Tens of thousands of duplicate image files are clogging the digital infrastructure of Wollongong's major institutions, inflating storage costs and complicating the public's ability to find reliable records online. The problem is measurable, well-documented in information management literature, and local organisations are only beginning to grapple with the scale of it.
The timing is not accidental. Across NSW, government agencies and universities have spent the past three years accelerating their shift to cloud-based document management systems. Every migration event — from legacy servers to platforms like SharePoint or purpose-built archives — creates duplication. Files get copied, renamed, re-uploaded. Images, which carry the heaviest file sizes of any document type, accumulate fastest.
What the Numbers Actually Look Like
Research published in peer-reviewed information science journals has consistently found that between 20 and 40 per cent of files stored in institutional digital repositories are exact or near-exact duplicates. Apply that conservative lower bound to a mid-sized local government body like Wollongong City Council — which manages planning records, heritage photography, engineering documentation and community event imagery across multiple departments — and the redundancy problem becomes significant in both storage cost and search accuracy terms.

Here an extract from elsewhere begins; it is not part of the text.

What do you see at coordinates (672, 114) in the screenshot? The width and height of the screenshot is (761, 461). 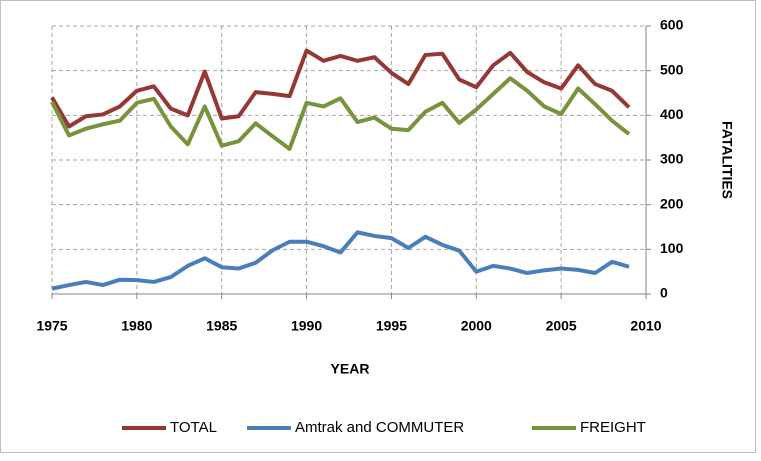 I see `y-tick-label: 400` at bounding box center [672, 114].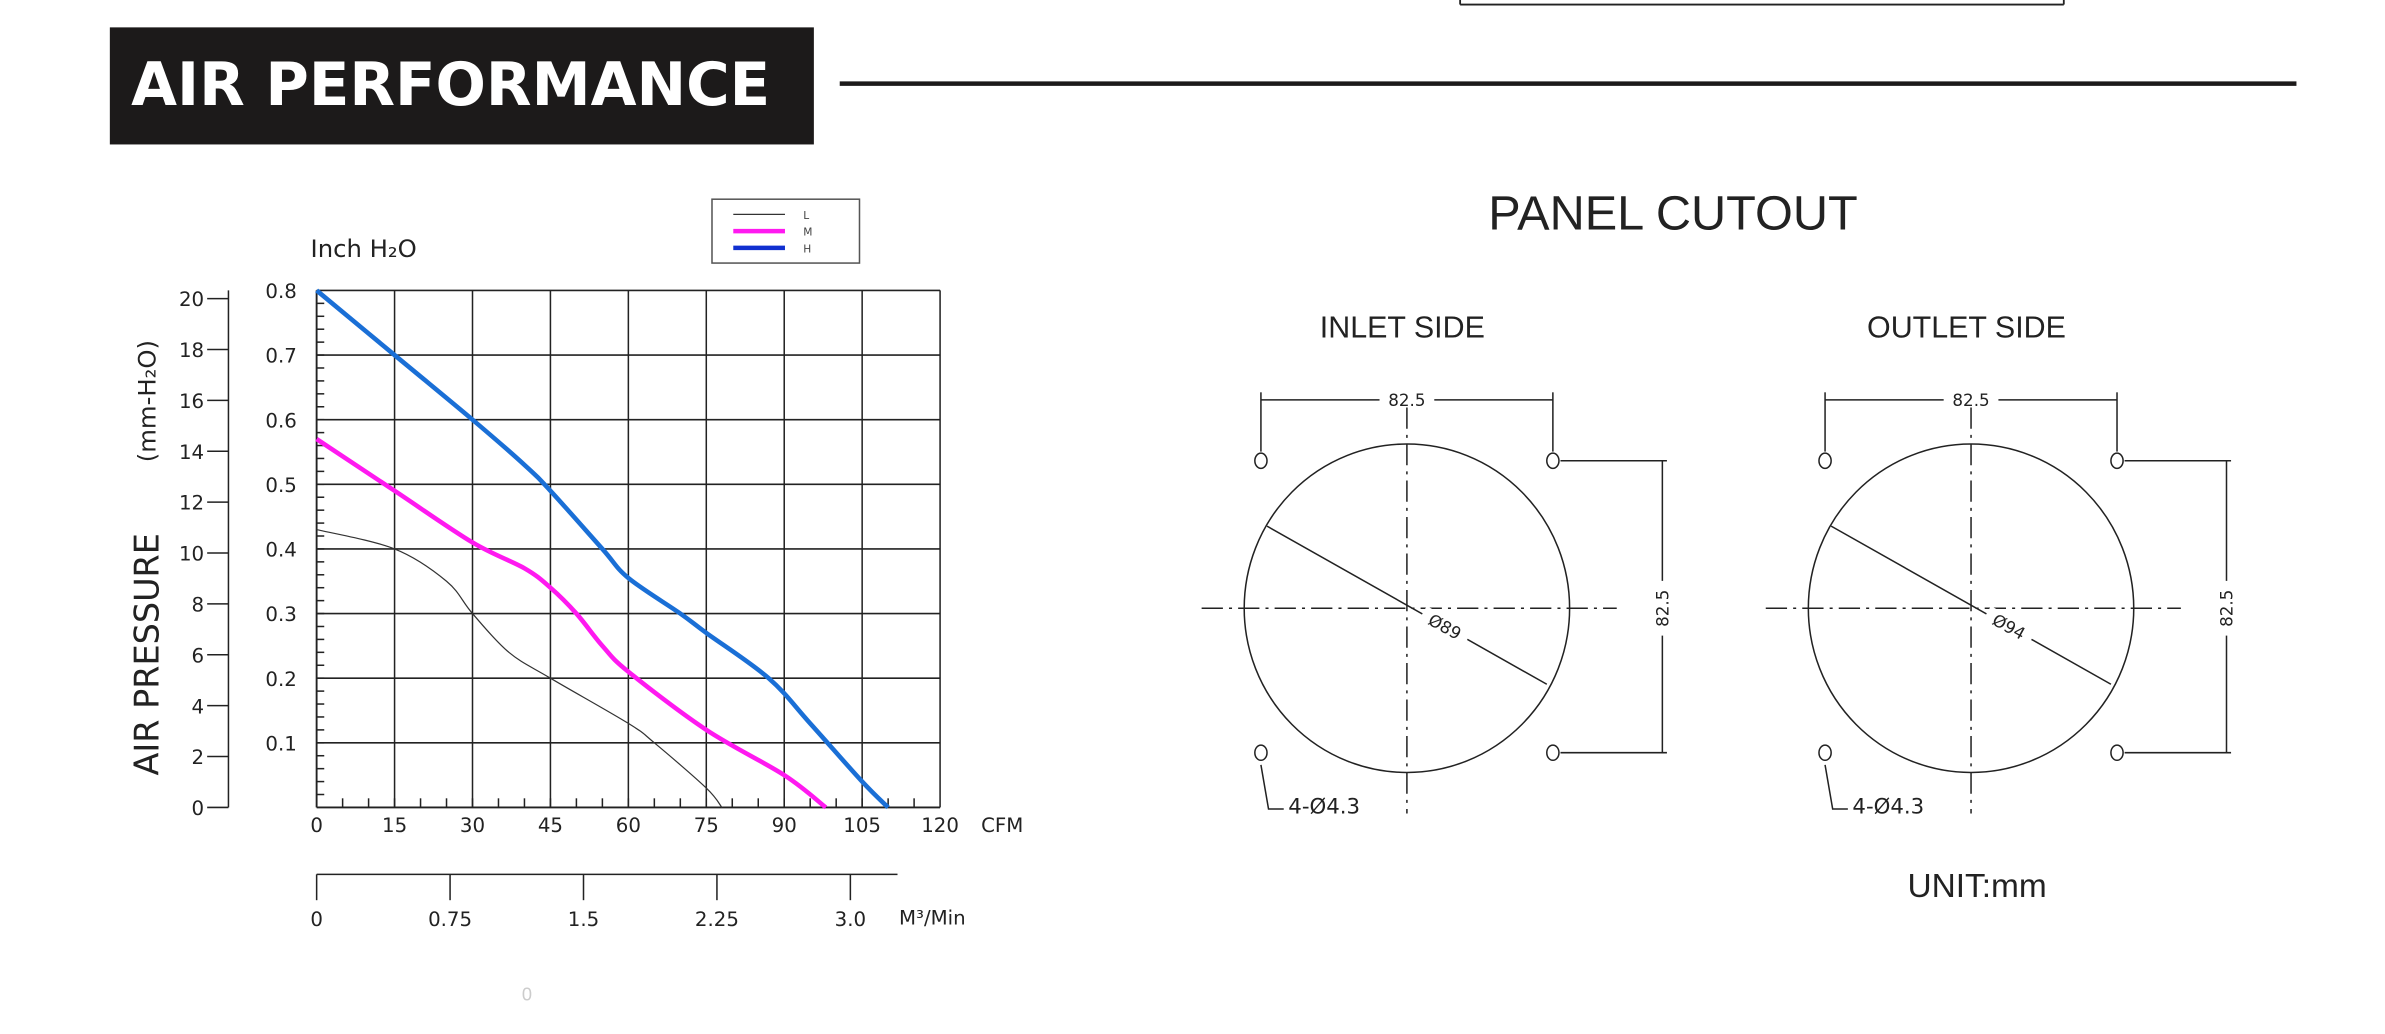 The height and width of the screenshot is (1034, 2385). Describe the element at coordinates (192, 554) in the screenshot. I see `mm-tick-label: 10` at that location.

Cloud storage, while cheaper per gigabyte than on-premise servers a decade ago, still carries real costs. Enterprise-tier cloud storage in Australia typically runs between $0.02 and $0.05 per gigabyte per month depending on the provider and access tier. A repository carrying 50,000 duplicate image files, each averaging 4 megabytes, represents roughly 200 gigabytes of wasted storage. That is a modest figure in isolation, but institutions rarely hold just one repository. Council, the University of Wollongong, TAFE NSW Illawarra, and the Illawarra Shoalhaven Local Health District each maintain separate digital asset systems, and the duplication problem compounds across all of them.

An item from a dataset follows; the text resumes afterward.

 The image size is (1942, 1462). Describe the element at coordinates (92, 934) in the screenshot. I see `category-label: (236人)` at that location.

At the University of Wollongong's Innovation Campus on Squires Way, North Wollongong, researchers working with satellite and drone imagery for coastal monitoring and BlueScope Steel's industrial transition projects generate large image datasets routinely. Those datasets pass through multiple hands — researchers, HDR students, industry partners — and without enforced deduplication protocols, the same georeferenced image files frequently appear under different filenames across shared drives.

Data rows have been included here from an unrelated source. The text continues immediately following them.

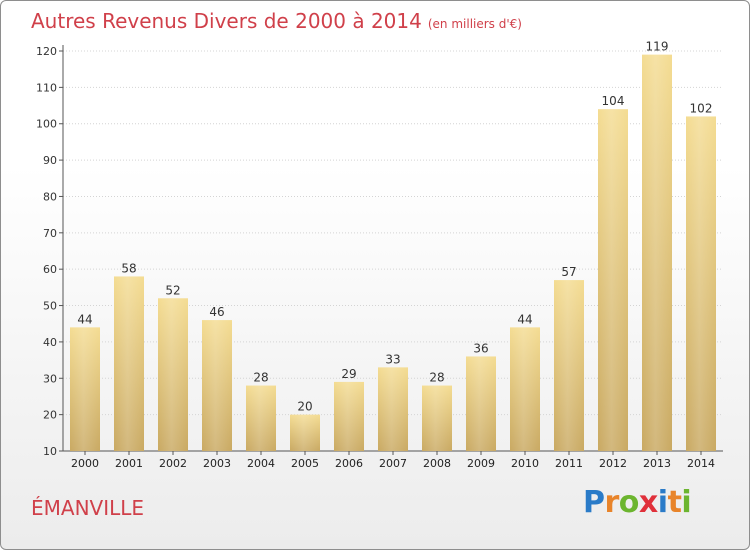 This screenshot has height=550, width=750. I want to click on y-tick-label: 40, so click(50, 342).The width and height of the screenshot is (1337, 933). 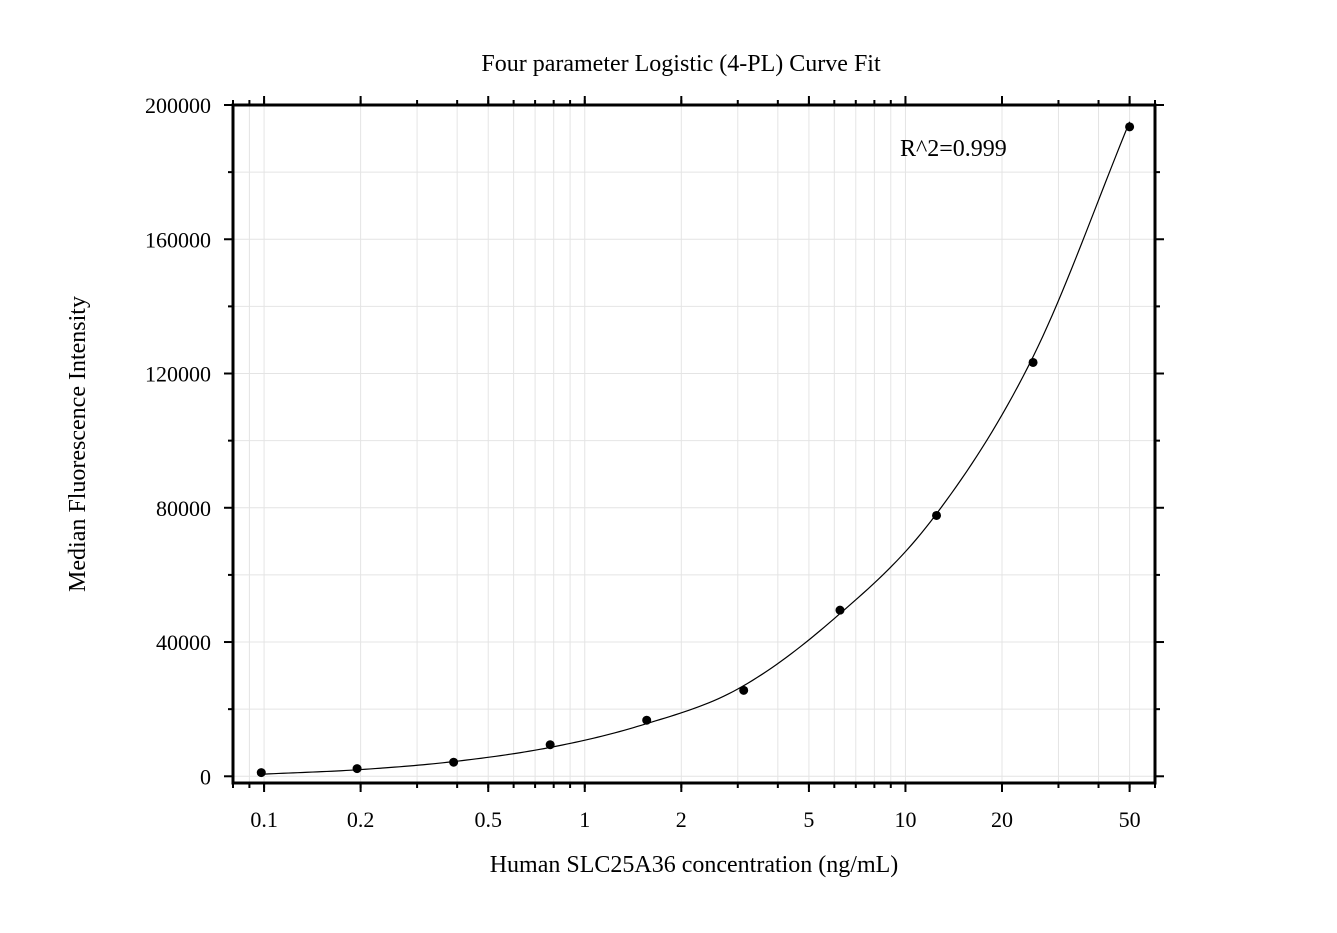 What do you see at coordinates (694, 865) in the screenshot?
I see `x-axis-title: Human SLC25A36 concentration (ng/mL)` at bounding box center [694, 865]. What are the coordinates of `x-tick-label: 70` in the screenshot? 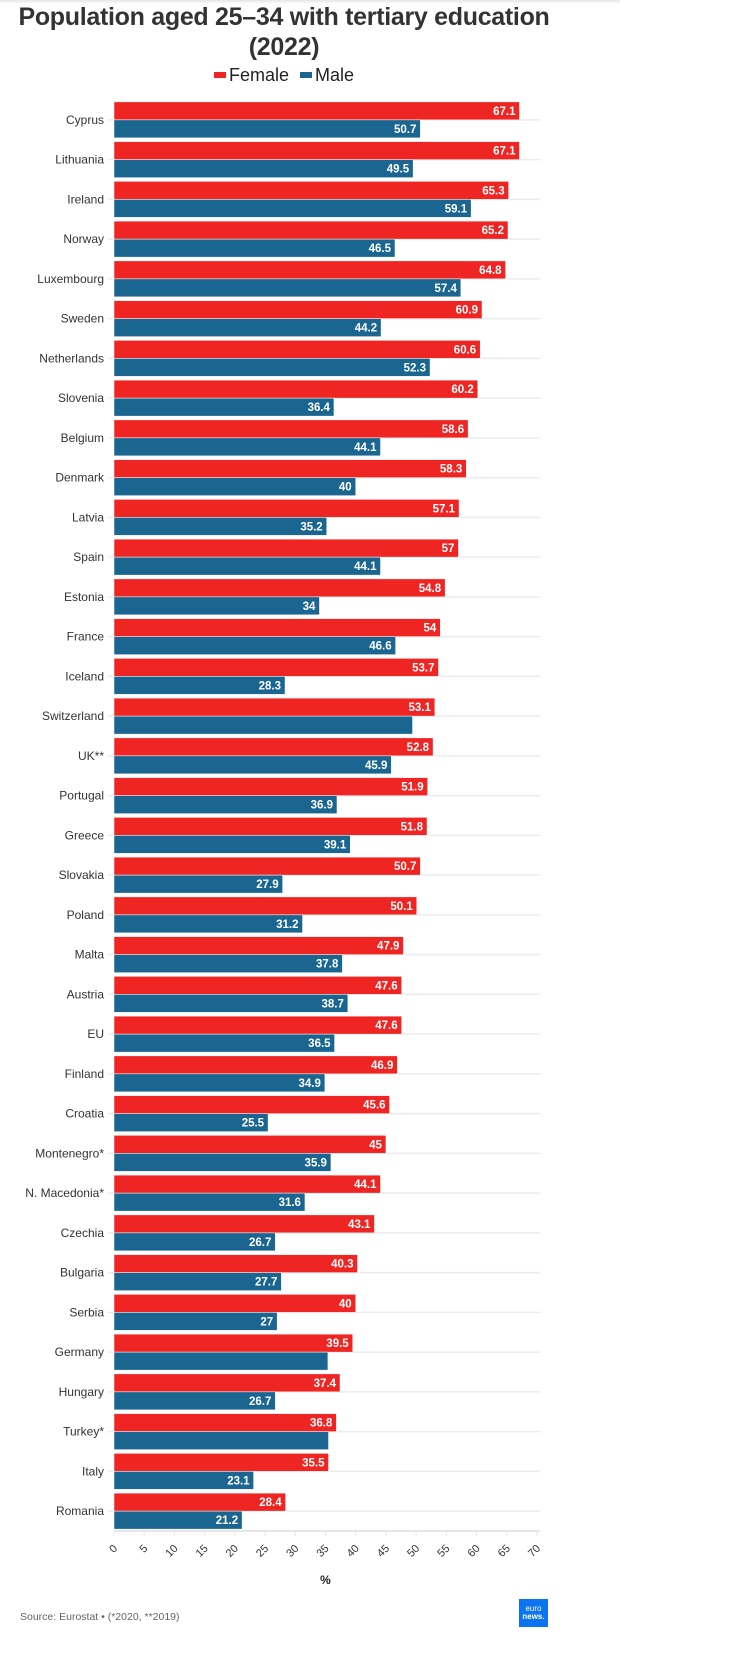 It's located at (534, 1552).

Local Programs Starting to Address the Problem
Wollongong City Council's Digital Transformation Strategy, referenced in Council meeting agendas from late 2024, identifies records integrity as a priority area. The Illawarra Shoalhaven Regional Development Fund has separately directed grant funding toward digital capacity-building for smaller regional organisations, though specific allocation figures for records management projects have not been made public.
The Port Kembla-based industrial precincts, where planning documentation related to the Renewable Energy Zone is expanding rapidly, are generating new image-heavy records at pace — aerial surveys, environmental impact photography, infrastructure mapping. Each planning application lodged with Council triggers a document package that can run to hundreds of files, and the current intake systems at the Council offices on Burelli Street do not automatically flag duplicates at lodgement.
Deduplication software — tools that hash image files and identify matches regardless of filename — has dropped substantially in price. Open-source options exist, and commercial platforms marketed to local government now offer per-seat licensing starting around $300 annually. The barrier is not primarily cost. It is workflow change and the staff training required to embed deduplication as a standard step before any migration or archive event.
For Wollongong organisations dealing with this right now, information management professionals recommend three practical steps: run a hash-based audit of existing repositories before any planned cloud migration, establish a single source-of-truth folder structure with naming conventions enforced at the point of file creation, and set a quarterly review schedule rather than waiting for a migration event to surface the problem. The audit stage alone typically reduces storage load by 15 to 30 per cent in institutional settings, based on published case studies from Australian university libraries. That figure, applied locally, suggests real budget savings are sitting unclaimed inside systems that organisations in the Illawarra already own.